_Page extract:_
*** Begin section ***

INTERVIEWS

Harari: ‘If you want to make a country a colony, don’t send the tanks in. Just get the data out’

Harari: ‘If you want to make a country a colony, don’t send the tanks in. Just get the data out’

One of the foremost public intellectuals of our time, having gained global recognition with his best-selling books, the Israeli historian and academic Yuval Noah Harari came to Greece last Friday and participated in a panel discussion organized by “2020 Athens Democracy Forum” alongside the President of Microsoft Brad Smith and founder of CinqC. Kristen Davis.

After the discussion, Harari sat for an interview with Kathimerini in which he described in vivid colors the brave new world that is coming to us with an accelerated pace fueled by new technologies of digital connectivity, AI and biotechnology.

What makes this new world exciting and frightening at the same time is the fact that political power would be the catalyst that would make the future either a heaven of progress founded in liberal values or a nightmare of totalitarianism of a magnitude unheard in history.
 

Mr. Harari, thank you for being here and doing this interview.

Thank you for inviting me. It’s a pleasure being here.

In the Athens Democracy Forum we talked earlier about Democracy, AI, technology and so on. The first question is whether you think Democracy and the liberal order are under threat.

Yes, they are under threat. But then again Democracy is always under threat because it demands a lot of preconditions in order to thrive. Democracy is like a rare flower that can’t grow everywhere whereas dictatorship is like a weed where anywhere you throw it, it can grow. As for the liberal values, yes, they are under attack but we should also remind ourselves that they are actually more widespread and stronger than ever before in history. People don’t even understand what liberalism means. So, a simple test whether you are a liberal is to be asked and reply to three questions: First, do you think people should have the right to choose their own government instead of obeying a king? Second, do you think people should have the right to choose their own profession instead of just working for in the same thing their parents did – that means, your parents being peasants so you are a peasant. And third, do you think people should have the right to choose their own spouse instead of marrying whoever their elders or priests choose for them. If you answer “yes” to these three questions, you are a liberal. And today more people answer yes than in any previous time. Even the people who call themselves conservatives today are actually more liberal in their views than the radical liberals were a century ago.

*** End section ***

_Exercise instructions:_
A. Reproduce word for word the stretch of the Harari interview from "What makes this" through "unheard in history.".
B. Write the next part of the Harari interview, picking up after its last sentence.
The listing after this point is separate material with no connection to the Harari interview.

_Data extracts:_
*** Begin section ***

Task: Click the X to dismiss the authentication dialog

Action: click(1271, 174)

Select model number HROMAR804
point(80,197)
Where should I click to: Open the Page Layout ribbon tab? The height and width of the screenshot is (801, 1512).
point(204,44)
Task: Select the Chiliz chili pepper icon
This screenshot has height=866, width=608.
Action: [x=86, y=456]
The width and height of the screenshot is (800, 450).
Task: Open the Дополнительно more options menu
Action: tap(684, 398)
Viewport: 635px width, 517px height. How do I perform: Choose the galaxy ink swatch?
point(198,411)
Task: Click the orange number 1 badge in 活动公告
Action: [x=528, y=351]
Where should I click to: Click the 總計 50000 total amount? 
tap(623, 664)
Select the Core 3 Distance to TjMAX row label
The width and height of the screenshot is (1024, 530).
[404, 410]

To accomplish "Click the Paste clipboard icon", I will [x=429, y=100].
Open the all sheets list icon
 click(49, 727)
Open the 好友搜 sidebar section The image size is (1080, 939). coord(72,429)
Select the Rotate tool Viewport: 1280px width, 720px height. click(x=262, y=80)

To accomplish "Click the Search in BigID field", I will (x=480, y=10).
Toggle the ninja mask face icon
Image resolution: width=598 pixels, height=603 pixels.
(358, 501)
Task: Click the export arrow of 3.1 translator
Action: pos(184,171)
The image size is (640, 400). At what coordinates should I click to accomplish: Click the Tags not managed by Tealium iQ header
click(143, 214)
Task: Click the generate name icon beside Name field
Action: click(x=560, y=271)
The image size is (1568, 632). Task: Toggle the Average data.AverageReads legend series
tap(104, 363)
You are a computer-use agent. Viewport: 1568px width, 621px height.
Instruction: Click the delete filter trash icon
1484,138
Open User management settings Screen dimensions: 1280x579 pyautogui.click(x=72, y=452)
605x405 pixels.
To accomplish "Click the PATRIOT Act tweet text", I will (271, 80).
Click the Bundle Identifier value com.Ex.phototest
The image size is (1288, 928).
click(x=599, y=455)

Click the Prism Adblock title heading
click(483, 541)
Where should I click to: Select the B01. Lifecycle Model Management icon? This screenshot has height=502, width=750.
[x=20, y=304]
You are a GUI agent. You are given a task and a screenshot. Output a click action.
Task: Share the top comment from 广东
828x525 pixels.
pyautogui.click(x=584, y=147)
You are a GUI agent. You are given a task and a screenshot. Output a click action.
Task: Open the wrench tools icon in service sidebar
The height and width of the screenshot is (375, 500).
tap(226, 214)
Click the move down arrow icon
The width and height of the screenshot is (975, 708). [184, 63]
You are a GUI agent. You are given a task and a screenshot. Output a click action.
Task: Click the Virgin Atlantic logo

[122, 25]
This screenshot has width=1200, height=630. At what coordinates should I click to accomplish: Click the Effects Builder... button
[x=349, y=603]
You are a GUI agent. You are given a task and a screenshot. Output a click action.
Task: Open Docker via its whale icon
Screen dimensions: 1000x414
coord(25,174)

*** End section ***

_Expected outputs:_
A.
What makes this new world exciting and frightening at the same time is the fact that political power would be the catalyst that would make the future either a heaven of progress founded in liberal values or a nightmare of totalitarianism of a magnitude unheard in history.

B.
Despite that, there is the feeling that the jungle is growing around, as [the historian] Robert Kagan says. There’s an abundance of conspiracy theories and mistrust of authority and democracy. How do you fight back against this?

You can fight it in so many ways. But if you focus on the issue of conspiracy theories, then you can’t fight it back just by bombarding people with scientific facts and statistics and so forth because humans think in stories, not in numbers. You need a good story. And it’s difficult because the truth is far more complicated and painful than the fictions. When you tell a completely fictional story you can tell a story that is simple. You can flatter people and they will like it. The truth is usually more complicated and painful. So, we need a bridge between the scientific world and the general population. I see my job as being part of that bridge, of taking the latest findings and discoveries of science and telling them in a way of being accessible and even fun for the general public to engage with.

You’ve written about a class of people that is going to be useless in the future because of AI and the improvement of technology. And the question I have is that there are people that are scared. They say the train of globalization is going too fast. They want to get off the train and so on. I wonder whether believing in conspiracy theories, not trusting politicians, not trusting science is their revenge in some way. 

In some way you can say it is a revenge. But it is a revenge that hurts them as much as anybody else. Just by believing some conspiracy theory will not stop the march of technology. It will not reverse globalization and it will not provide you with a job if you are unemployed. I think the big challenge we are facing – if you talk about the job market and the loss of jobs – is not that technology is completely destroying jobs. Technology is destroying jobs but it also creates other jobs. The problem is retraining and reinventing yourself. To stay in the game in the 21st century you will have to retrain and reinvent yourself, not just once in your lifetime but several times. And this is extremely difficult. Throughout history life was usually divided into two parts.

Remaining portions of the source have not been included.